Leonora le contestó que se olvidara del eclipse y se lo llevó del brazo hasta el habitáculo que ocupaban. Allí le cortó toda la barba que le sobraba, empezando por la derecha y terminando por la izquierda, que era mucha, muchísima, dos metros de barba, y le habló de aquella señora que también llevaba la barba de su marido en el bolso. 

Lleva más cantidad que yo. Un arbusto entero.

 

De repente, se dieron cuenta de una cosa. De que la vida en el teleférico consistía en eso: en evitar que crecieran las barbas (tristes, débiles y apagadas), en pulsar botones y en mantenerse a la espera hasta que se produjera un eclipse. Lo habían entendido en menos de dos días. Era una vida que les recordaba a otra vida. Pues en Villaseñor de Almeida, vivían así, con la excepción de que Leonora no llevaba la barba de Adelino en el bolso. Y los eclipses hacía tiempo que no se podían contemplar. La belleza tenía un precio: había que imaginarla con los ojos cerrados. Demasiada contaminación lumínica en la atmósfera.

Leonora tenía el bolso rebosante de los pelos de la barba de Adelino, de todos los tamaños, colores y texturas. Ni siquiera sabía dónde estaban ya sus cosas, sus enseres de maquillaje. Y no le apetecía viajar. Lo habían visto todo desde las alturas: un lago de peces cristalizados, paraísos volcánicos y pirámides rotas. Tenían que haber tomado más precauciones. Este viaje, le advirtió Leonora a Adelino, no era un viaje cualquiera. Y los dos lo sabían desde el principio. Lo habían hablado, habían aceptado el reto y, sin embargo, no podían controlar la extrañeza que se presentaba en aquel teleférico astronómico. Allí todo el mundo vagabundeaba, acostumbrados al misterio del cosmos y al crecimiento revolucionario de las barbas, como estrellas errantes o sonámbulos meditativos.

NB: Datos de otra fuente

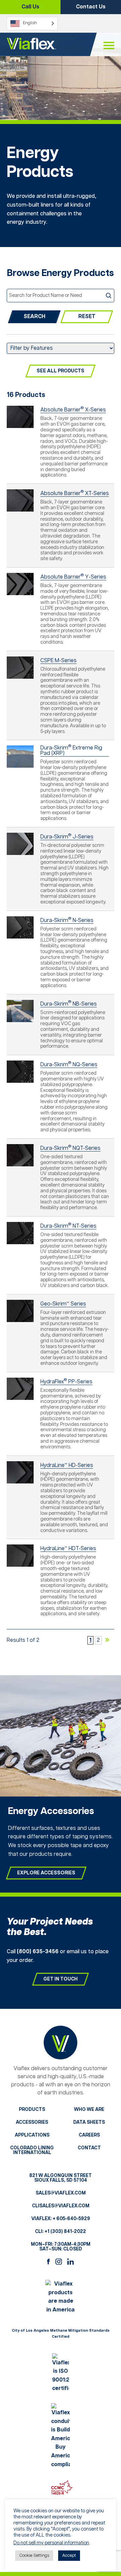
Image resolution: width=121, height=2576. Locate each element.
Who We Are (89, 2109)
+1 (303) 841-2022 (65, 2231)
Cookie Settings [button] (34, 2555)
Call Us (30, 7)
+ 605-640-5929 (71, 2218)
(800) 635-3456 (37, 1952)
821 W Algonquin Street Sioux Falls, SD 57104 (60, 2178)
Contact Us (91, 7)
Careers (89, 2135)
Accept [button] (69, 2555)
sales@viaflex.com (61, 2193)
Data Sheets (89, 2122)
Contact (89, 2148)
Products (32, 2109)
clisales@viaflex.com (60, 2206)
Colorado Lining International (32, 2150)
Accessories (32, 2122)
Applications (32, 2135)
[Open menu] (109, 45)
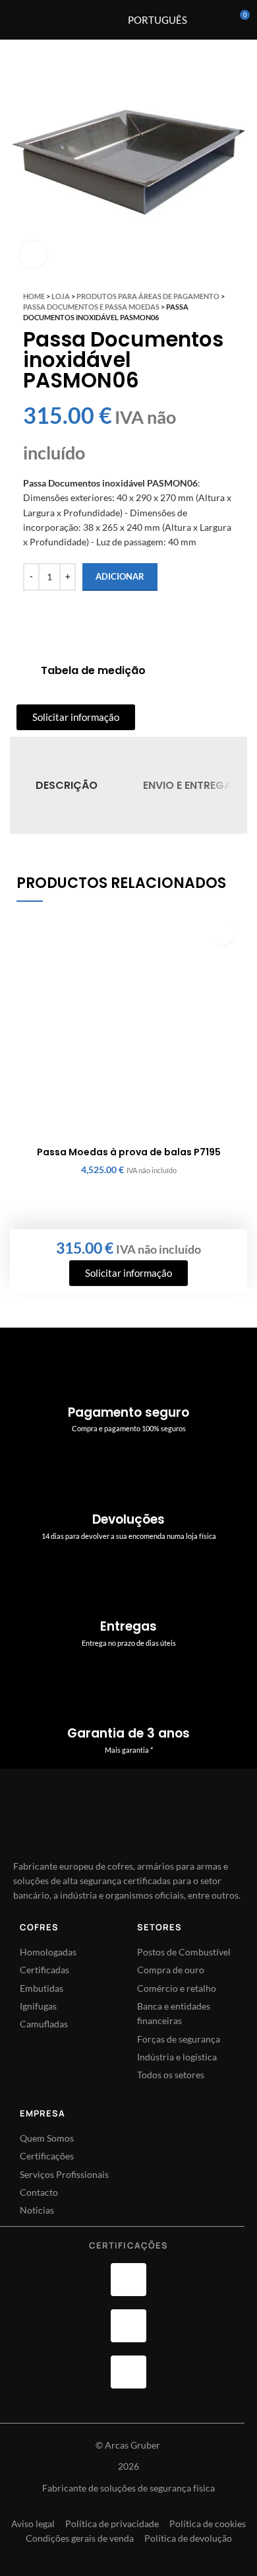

Leonora miró el botón verde, que podría conducirlos de vuelta a Villaseñor de Almeida. A una vida normal, mucho más normal. Se aseguró de mirar el botón con fijeza para que Adelino se diera cuenta de que ella lo miraba, de que miraba allí y no a otra parte y que aquella mirada era, más que una mirada, una pregunta.

¿Volvemos?

Justo en el momento en que iban a pulsar al botón para abandonar el teleférico, una voz grave les avisó por megafonía de que el eclipse ya estaba aquí. Estaba sucediendo. Leonora y Adelino se abrazaron, sin saber si era de miedo o de asombro. Esas cosas o se saben o no se saben, no hay término medio. 

El caso es que ya daba lo mismo, porque no se abrazaban, ni se acariciaban, ni se ruborizaban desde hacía décadas y eso era todo un logro. Por una vez, el tiempo y el espacio les resultaban favorables. 

Se encontraban en el instante preciso ante el espectáculo perfecto.